Saturday, January 3, 2009: 9:30 AM
Murray Hill Suite A (Hilton New York)
For much of the nineteenth and twentieth centuries, Portuguese and Brazilian historiography sustained a benevolent and often apologetic view of the origins and dissemination of official policies and informal practices that actively promoted interethnic unions, either by projecting an image of exceptional “racial tolerance” or by arguing that the acute shortage of Portuguese women in the overseas possessions not only gave rise to a “natural” mestiço community but also moved the crown to reward soldiers and sailors who were willing to marry local elite women.
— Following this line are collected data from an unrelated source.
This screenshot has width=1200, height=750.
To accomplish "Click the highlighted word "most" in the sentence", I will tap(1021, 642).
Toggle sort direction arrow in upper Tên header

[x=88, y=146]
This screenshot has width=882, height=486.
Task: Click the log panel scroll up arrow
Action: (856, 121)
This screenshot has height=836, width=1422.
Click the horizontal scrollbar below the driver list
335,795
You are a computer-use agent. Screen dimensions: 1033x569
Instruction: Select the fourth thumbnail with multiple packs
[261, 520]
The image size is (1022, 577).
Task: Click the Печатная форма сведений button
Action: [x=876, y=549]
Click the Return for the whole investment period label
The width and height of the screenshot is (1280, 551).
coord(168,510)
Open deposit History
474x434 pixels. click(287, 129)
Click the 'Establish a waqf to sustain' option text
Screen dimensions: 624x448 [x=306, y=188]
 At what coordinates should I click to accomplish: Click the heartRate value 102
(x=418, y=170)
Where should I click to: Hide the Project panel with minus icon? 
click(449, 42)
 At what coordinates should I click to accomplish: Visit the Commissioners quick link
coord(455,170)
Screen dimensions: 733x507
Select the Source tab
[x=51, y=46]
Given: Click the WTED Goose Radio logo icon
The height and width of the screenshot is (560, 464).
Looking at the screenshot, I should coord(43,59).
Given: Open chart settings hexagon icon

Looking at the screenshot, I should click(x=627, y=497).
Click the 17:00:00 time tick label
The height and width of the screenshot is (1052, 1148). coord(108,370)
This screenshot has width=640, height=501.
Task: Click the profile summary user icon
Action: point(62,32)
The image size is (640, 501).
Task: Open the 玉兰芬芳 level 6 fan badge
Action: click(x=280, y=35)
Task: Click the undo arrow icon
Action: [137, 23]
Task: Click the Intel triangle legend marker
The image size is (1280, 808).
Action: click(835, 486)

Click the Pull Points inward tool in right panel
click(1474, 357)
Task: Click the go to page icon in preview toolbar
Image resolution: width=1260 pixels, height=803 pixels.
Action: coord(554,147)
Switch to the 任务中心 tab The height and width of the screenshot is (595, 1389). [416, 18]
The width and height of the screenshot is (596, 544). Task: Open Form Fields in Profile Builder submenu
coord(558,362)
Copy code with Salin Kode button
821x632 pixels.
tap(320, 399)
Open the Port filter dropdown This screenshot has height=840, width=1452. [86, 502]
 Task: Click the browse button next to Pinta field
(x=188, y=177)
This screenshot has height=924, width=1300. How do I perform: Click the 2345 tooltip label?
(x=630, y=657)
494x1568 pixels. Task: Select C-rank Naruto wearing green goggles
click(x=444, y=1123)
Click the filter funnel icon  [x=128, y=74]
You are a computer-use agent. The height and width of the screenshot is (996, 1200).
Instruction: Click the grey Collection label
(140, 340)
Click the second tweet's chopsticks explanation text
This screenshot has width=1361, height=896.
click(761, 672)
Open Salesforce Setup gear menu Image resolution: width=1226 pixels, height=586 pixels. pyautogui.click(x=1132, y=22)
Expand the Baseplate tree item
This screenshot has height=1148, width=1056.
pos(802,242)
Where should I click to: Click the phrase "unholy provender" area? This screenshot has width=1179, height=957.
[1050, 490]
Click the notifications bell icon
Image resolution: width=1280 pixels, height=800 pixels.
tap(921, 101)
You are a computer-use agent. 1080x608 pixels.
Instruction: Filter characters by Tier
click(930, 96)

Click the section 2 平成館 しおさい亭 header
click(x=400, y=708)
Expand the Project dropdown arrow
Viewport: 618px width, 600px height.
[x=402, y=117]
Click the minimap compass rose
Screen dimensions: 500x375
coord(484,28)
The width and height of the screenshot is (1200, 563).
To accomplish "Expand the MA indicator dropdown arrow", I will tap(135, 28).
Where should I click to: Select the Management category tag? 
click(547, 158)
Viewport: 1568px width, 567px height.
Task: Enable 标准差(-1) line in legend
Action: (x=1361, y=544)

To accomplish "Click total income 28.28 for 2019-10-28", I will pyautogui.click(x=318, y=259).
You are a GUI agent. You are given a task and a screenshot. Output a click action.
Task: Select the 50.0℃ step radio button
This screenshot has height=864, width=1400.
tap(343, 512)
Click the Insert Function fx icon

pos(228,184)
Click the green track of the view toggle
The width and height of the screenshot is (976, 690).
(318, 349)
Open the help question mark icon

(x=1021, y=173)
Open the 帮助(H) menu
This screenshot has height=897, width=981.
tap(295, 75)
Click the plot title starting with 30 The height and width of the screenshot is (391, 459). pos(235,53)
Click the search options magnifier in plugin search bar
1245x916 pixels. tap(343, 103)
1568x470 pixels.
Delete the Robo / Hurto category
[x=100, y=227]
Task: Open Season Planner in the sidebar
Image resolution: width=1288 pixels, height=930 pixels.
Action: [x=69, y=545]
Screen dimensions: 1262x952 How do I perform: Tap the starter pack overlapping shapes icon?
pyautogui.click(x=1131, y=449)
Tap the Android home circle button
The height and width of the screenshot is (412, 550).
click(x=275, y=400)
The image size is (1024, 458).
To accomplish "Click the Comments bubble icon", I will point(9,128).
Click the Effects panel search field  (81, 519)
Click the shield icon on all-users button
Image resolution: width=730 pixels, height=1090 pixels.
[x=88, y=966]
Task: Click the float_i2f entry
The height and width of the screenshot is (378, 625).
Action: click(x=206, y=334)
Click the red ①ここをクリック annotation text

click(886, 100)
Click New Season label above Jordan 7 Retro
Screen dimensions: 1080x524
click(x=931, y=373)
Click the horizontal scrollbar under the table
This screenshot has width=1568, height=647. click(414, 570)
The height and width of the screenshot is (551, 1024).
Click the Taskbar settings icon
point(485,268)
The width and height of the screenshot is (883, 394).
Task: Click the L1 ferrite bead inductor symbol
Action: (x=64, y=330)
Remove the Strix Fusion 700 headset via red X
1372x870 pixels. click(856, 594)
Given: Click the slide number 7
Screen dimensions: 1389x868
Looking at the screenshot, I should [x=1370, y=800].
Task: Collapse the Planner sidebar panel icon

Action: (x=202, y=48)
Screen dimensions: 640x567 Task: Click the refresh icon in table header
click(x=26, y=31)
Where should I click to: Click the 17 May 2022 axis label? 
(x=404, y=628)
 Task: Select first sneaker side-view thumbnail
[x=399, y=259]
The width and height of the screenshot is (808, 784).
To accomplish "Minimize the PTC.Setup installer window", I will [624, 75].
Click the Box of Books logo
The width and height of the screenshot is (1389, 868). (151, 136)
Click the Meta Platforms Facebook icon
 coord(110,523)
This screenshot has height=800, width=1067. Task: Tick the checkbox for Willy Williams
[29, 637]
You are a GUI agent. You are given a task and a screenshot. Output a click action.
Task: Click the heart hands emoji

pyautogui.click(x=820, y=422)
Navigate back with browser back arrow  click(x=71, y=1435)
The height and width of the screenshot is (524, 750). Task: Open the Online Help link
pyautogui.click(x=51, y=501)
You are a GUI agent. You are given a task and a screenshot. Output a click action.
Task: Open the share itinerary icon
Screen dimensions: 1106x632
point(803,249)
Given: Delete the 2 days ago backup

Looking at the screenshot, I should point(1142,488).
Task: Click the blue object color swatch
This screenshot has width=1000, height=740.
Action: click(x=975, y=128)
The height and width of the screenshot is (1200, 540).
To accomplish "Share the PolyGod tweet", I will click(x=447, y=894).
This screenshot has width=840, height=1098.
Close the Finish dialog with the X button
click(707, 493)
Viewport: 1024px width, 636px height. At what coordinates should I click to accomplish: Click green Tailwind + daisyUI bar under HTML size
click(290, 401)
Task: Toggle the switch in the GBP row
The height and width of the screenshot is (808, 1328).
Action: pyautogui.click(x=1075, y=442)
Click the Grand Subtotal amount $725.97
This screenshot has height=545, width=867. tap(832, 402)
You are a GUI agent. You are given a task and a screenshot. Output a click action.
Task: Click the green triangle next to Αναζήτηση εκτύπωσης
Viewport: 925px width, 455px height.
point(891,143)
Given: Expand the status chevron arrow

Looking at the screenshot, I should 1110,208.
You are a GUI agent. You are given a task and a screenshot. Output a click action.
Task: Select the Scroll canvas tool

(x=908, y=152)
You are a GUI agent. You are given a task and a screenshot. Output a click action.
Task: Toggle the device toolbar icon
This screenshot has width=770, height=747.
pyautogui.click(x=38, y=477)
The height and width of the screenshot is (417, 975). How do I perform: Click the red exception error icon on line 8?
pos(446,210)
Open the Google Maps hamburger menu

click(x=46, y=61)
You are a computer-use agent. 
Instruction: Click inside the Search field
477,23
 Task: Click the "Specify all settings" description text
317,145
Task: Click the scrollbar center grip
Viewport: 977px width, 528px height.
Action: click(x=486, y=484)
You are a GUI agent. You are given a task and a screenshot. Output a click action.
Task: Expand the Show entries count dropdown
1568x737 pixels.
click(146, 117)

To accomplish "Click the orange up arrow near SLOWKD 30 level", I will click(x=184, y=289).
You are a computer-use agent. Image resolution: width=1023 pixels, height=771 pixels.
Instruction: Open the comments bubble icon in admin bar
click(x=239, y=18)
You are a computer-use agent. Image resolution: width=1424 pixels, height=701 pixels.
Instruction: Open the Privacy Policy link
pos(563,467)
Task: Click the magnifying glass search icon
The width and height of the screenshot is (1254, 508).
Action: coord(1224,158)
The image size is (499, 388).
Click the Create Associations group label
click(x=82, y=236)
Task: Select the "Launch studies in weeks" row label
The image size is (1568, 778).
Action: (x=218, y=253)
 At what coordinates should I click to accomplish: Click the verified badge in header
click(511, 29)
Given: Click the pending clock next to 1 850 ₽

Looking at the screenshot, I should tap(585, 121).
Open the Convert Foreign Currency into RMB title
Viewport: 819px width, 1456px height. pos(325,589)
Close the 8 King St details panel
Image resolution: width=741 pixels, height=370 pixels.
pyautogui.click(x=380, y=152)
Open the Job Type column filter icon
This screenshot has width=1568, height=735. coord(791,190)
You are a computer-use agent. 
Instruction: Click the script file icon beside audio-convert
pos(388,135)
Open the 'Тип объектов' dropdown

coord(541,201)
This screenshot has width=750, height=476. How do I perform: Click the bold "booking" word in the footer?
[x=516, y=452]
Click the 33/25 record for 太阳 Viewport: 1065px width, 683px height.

Beginning in the 1970s, however, scholars began to shift their attention to the African, South Asian, and Amerindian societies directly engaged in relations with the Portuguese, often demonstrating that intercultural unions and the creation of mestiço communities also had much to do with indigenous strategies of alliance and with local practices involving the incorporation of outsiders. Nevertheless, these studies also show that the Portuguese who “went native” and their mestiço offspring also played a crucial role in establishing slave trade outlets in Africa and South America, and in articulating military or commercial activities that directly benefited formal Portuguese interests. This paper discusses recent approaches to early interethnic unions on both sides of the Atlantic and the mestiço communities they generated, emphasizing a fundamental but often neglected aspect: the crucial distinction between male and female mestiços and their respective roles in the emergence of new societies – and new kinds of society – in the Atlantic world.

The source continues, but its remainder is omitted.